On peut dès lors proposer le scénario suivant pour rendre compte des complications observées. Le nombre de précurseurs CD34+ à risque d’une insertion rétrovirale proche d’un proto-oncogène serait plus élevé chez les jeunes enfants atteints de DICS lié à l’X, ce qui augmenterait de fait le risque d’insertion au locus LMO-2. Plusieurs arguments sont en faveur de cette hypothèse: la maladie elle-même provoque une accumulation de précurseurs hématopoïétiques, et le jeune âge des enfants atteints de complications (1 et 3 mois au moment du traitement, contre 6 mois et plus pour les autres) peut être associé à la présence d’un plus grand nombre de précurseurs engagés dans le cycle cellulaire et à d’éventuelles caractéristiques spécifiques de l’hématopoïèse foetale ou néonatale. En outre, le risque de mutagenèse insertionnelle serait accru chez les patients atteints de DICS lié à l’X, en raison d’une éventuelle synergie d’action entre LMO-2 et le transgène γc.
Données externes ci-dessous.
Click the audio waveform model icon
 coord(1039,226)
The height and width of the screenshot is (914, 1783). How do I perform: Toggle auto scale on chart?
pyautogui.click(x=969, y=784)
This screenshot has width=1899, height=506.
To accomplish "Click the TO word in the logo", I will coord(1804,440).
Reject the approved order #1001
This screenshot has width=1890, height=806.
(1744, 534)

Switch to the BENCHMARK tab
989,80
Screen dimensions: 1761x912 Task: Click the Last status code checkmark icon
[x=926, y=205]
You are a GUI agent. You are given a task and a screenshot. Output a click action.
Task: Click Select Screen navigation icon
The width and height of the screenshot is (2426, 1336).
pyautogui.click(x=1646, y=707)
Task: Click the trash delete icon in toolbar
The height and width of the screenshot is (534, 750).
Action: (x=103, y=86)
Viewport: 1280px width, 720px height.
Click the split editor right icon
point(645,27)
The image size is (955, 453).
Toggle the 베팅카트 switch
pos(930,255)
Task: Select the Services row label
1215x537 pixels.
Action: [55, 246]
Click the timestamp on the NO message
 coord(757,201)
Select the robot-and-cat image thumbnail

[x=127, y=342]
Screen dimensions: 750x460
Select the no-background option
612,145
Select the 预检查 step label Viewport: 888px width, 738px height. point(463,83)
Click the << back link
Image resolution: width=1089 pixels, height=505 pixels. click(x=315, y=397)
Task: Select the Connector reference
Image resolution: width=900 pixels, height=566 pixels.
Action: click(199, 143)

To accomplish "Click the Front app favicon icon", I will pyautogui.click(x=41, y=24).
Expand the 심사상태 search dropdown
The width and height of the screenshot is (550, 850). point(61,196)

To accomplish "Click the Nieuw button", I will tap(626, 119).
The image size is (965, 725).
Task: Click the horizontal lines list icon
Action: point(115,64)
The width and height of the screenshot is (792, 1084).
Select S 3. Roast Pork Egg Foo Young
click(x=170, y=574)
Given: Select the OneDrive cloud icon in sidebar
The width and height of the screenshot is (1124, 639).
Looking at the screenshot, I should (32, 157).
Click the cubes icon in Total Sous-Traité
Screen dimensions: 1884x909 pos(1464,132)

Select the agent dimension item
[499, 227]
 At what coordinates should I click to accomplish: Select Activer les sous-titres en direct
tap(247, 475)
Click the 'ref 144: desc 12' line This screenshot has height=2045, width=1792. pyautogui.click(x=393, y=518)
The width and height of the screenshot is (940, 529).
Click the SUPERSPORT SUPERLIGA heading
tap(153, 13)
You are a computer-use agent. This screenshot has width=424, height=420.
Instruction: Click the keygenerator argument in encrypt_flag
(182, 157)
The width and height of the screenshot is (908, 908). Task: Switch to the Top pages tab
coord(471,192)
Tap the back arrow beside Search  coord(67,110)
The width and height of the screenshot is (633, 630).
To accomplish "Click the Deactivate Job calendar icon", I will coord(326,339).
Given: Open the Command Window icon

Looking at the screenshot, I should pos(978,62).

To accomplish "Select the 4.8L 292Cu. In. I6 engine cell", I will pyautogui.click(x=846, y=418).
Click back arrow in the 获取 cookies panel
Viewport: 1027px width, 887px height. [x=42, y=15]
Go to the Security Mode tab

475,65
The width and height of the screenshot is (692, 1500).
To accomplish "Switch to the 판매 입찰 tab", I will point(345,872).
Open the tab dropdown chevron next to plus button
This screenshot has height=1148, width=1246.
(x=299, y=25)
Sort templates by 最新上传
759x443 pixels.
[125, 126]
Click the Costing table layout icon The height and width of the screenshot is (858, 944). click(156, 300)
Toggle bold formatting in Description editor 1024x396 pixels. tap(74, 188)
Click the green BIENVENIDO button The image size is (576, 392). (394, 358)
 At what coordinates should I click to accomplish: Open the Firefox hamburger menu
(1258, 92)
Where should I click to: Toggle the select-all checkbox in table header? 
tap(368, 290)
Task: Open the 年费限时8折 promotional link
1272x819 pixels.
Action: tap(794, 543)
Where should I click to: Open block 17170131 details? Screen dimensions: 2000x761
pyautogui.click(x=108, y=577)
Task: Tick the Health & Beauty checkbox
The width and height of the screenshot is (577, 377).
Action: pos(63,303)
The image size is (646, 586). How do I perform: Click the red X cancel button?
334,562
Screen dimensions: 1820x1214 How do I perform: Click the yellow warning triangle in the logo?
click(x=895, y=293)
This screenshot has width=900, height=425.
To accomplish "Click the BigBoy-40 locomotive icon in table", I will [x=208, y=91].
Comment éviter ces complications ?

Si les hypothèses avancées ci-dessus se révélaient exactes, l’implication en serait immédiate: le risque serait circonscrit à cette maladie et concernerait les enfants les plus jeunes.

Il doit par ailleurs être possible d’envisager l’utilisation de vecteurs modifiés de façon à réduire le risque d’effet enhancer exercé par le LTR viral: utilisation de promoteur interne avec inactivation du LTR, comme c’est le cas des vecteurs lentiviraux disponibles [9], ou ajout éventuel de séquences insulatrices[*], afin d’isoler le LTR viral et s’opposer à l’activation éventuelle d’un proto-oncogène. Il est également possible d’ajouter une sécurité sous la forme d’un second transgène «suicide», utilisable sous l’effet d’une prodrogue en cas de prolifération clonale. À terme, le ciblage de l’intégration du transgène est aussi une approche attractive, en particulier grâce à l’utilisation d’une intégrase à faible nombre de cibles dans le génome [10].

Conclusions

La survenue des complications décrites ici doit être prise en compte dans l’évolution des techniques et des stratégies de thérapie génique. Il est ainsi essentiel d’évaluer avec précision le rapport bénéfice/risque dans chaque contexte pathologique. Pour le DICS lié à l’X, il semble que l’efficacité de la thérapie génique l’emporte sur l’effet de la greffe de moelle osseuse traditionnelle, en l’absence de donneur HLA identique, dont la toxicité (réaction du greffon contre l’hôte, notamment) est loin d’être nulle. Il importe donc de tirer parti des informations recueillies pour développer rapidement une thérapeutique aussi efficace, mais rendue plus sûre. La modification des vecteurs utilisés, l’ajustement du nombre de cellules transduites injectées et la sélection des patients selon l’âge devraient permettre d’atteindre ces objectifs.